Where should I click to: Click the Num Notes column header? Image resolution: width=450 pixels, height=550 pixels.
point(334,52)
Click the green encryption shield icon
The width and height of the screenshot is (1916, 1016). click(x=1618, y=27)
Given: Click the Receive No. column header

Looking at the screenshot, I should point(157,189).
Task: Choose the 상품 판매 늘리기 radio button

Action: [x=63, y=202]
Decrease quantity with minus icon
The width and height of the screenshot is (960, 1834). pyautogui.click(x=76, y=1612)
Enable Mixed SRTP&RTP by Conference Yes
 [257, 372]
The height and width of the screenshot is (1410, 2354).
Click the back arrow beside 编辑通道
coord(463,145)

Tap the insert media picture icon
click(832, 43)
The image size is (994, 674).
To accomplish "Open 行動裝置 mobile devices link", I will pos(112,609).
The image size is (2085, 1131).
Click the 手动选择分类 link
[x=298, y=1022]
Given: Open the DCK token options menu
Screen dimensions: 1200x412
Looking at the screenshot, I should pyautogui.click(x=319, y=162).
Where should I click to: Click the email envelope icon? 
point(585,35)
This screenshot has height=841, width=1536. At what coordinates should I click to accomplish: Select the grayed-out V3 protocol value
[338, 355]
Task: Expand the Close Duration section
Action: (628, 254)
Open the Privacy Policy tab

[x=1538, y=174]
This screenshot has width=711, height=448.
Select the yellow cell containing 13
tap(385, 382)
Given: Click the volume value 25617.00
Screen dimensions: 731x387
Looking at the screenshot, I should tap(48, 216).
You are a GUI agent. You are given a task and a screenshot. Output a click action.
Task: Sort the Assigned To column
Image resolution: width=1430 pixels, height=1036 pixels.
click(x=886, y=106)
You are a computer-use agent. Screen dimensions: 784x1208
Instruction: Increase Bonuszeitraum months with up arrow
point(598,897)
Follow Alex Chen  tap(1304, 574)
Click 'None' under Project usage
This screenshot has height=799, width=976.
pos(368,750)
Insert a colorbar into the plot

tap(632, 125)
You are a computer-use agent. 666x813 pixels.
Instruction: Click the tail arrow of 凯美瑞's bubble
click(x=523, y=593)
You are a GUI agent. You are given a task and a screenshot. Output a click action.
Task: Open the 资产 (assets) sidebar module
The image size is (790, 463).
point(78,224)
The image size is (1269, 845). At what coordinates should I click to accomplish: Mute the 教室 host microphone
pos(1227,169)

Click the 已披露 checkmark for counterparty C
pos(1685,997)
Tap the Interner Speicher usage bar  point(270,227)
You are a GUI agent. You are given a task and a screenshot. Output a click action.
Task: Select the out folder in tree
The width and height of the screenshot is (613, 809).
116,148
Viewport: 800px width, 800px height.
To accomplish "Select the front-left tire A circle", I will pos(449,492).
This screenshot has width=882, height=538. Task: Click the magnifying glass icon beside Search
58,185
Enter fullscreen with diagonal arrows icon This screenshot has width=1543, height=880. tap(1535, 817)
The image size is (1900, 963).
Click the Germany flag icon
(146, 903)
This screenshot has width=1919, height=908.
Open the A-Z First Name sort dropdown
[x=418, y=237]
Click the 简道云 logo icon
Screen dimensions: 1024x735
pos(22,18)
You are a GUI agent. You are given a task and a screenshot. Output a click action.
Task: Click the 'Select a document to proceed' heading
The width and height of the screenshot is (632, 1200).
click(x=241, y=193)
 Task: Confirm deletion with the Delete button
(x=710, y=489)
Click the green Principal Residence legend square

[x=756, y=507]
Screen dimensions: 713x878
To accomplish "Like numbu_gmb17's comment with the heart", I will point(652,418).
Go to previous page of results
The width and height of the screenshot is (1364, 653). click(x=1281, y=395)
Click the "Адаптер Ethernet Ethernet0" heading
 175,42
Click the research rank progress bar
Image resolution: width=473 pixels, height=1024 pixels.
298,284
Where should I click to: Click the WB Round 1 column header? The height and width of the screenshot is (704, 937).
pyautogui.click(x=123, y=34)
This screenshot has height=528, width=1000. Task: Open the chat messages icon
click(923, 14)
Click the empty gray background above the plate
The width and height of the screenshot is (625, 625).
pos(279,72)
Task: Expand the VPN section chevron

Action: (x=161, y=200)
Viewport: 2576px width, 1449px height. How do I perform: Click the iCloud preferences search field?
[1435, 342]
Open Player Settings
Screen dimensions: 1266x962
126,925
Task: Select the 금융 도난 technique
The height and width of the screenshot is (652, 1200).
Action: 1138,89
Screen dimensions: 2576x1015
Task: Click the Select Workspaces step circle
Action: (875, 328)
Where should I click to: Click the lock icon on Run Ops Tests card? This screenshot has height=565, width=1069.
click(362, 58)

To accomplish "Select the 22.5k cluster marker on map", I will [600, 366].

- - -

Please rewrite the full listing, swapping "column header" for "column heading" and leaving everything else the same.

Where should I click to: Click the Num Notes column heading? Image resolution: width=450 pixels, height=550 pixels.
point(334,52)
Click the green encryption shield icon
The width and height of the screenshot is (1916, 1016). click(x=1618, y=27)
Given: Click the Receive No. column heading

Looking at the screenshot, I should point(157,189).
Task: Choose the 상품 판매 늘리기 radio button

Action: [x=63, y=202]
Decrease quantity with minus icon
The width and height of the screenshot is (960, 1834). pyautogui.click(x=76, y=1612)
Enable Mixed SRTP&RTP by Conference Yes
 [257, 372]
The height and width of the screenshot is (1410, 2354).
Click the back arrow beside 编辑通道
coord(463,145)

Tap the insert media picture icon
click(832, 43)
The image size is (994, 674).
To accomplish "Open 行動裝置 mobile devices link", I will pos(112,609).
The image size is (2085, 1131).
Click the 手动选择分类 link
[x=298, y=1022]
Given: Open the DCK token options menu
Screen dimensions: 1200x412
Looking at the screenshot, I should pyautogui.click(x=319, y=162).
Where should I click to: Click the email envelope icon? 
point(585,35)
This screenshot has height=841, width=1536. At what coordinates should I click to accomplish: Select the grayed-out V3 protocol value
[338, 355]
Task: Expand the Close Duration section
Action: (628, 254)
Open the Privacy Policy tab

[x=1538, y=174]
This screenshot has width=711, height=448.
Select the yellow cell containing 13
tap(385, 382)
Given: Click the volume value 25617.00
Screen dimensions: 731x387
Looking at the screenshot, I should tap(48, 216).
You are a GUI agent. You are given a task and a screenshot. Output a click action.
Task: Sort the Assigned To column
Image resolution: width=1430 pixels, height=1036 pixels.
click(x=886, y=106)
You are a computer-use agent. Screen dimensions: 784x1208
Instruction: Increase Bonuszeitraum months with up arrow
point(598,897)
Follow Alex Chen  tap(1304, 574)
Click 'None' under Project usage
This screenshot has height=799, width=976.
pos(368,750)
Insert a colorbar into the plot

tap(632, 125)
You are a computer-use agent. 666x813 pixels.
Instruction: Click the tail arrow of 凯美瑞's bubble
click(x=523, y=593)
You are a GUI agent. You are given a task and a screenshot. Output a click action.
Task: Open the 资产 (assets) sidebar module
The image size is (790, 463).
point(78,224)
The image size is (1269, 845). At what coordinates should I click to accomplish: Mute the 教室 host microphone
pos(1227,169)

Click the 已披露 checkmark for counterparty C
pos(1685,997)
Tap the Interner Speicher usage bar  point(270,227)
You are a GUI agent. You are given a task and a screenshot. Output a click action.
Task: Select the out folder in tree
The width and height of the screenshot is (613, 809).
116,148
Viewport: 800px width, 800px height.
To accomplish "Select the front-left tire A circle", I will pos(449,492).
This screenshot has width=882, height=538. Task: Click the magnifying glass icon beside Search
58,185
Enter fullscreen with diagonal arrows icon This screenshot has width=1543, height=880. tap(1535, 817)
The image size is (1900, 963).
Click the Germany flag icon
(146, 903)
This screenshot has width=1919, height=908.
Open the A-Z First Name sort dropdown
[x=418, y=237]
Click the 简道云 logo icon
Screen dimensions: 1024x735
pos(22,18)
You are a GUI agent. You are given a task and a screenshot. Output a click action.
Task: Click the 'Select a document to proceed' heading
The width and height of the screenshot is (632, 1200).
click(x=241, y=193)
 Task: Confirm deletion with the Delete button
(x=710, y=489)
Click the green Principal Residence legend square

[x=756, y=507]
Screen dimensions: 713x878
To accomplish "Like numbu_gmb17's comment with the heart", I will point(652,418).
Go to previous page of results
The width and height of the screenshot is (1364, 653). click(x=1281, y=395)
Click the "Адаптер Ethernet Ethernet0" heading
 175,42
Click the research rank progress bar
Image resolution: width=473 pixels, height=1024 pixels.
298,284
Where should I click to: Click the WB Round 1 column heading? The height and width of the screenshot is (704, 937).
pyautogui.click(x=123, y=34)
This screenshot has height=528, width=1000. Task: Open the chat messages icon
click(923, 14)
Click the empty gray background above the plate
The width and height of the screenshot is (625, 625).
pos(279,72)
Task: Expand the VPN section chevron

Action: (x=161, y=200)
Viewport: 2576px width, 1449px height. How do I perform: Click the iCloud preferences search field?
[1435, 342]
Open Player Settings
Screen dimensions: 1266x962
126,925
Task: Select the 금융 도난 technique
The height and width of the screenshot is (652, 1200).
Action: 1138,89
Screen dimensions: 2576x1015
Task: Click the Select Workspaces step circle
Action: (875, 328)
Where should I click to: Click the lock icon on Run Ops Tests card? This screenshot has height=565, width=1069.
click(362, 58)

To accomplish "Select the 22.5k cluster marker on map", I will [600, 366].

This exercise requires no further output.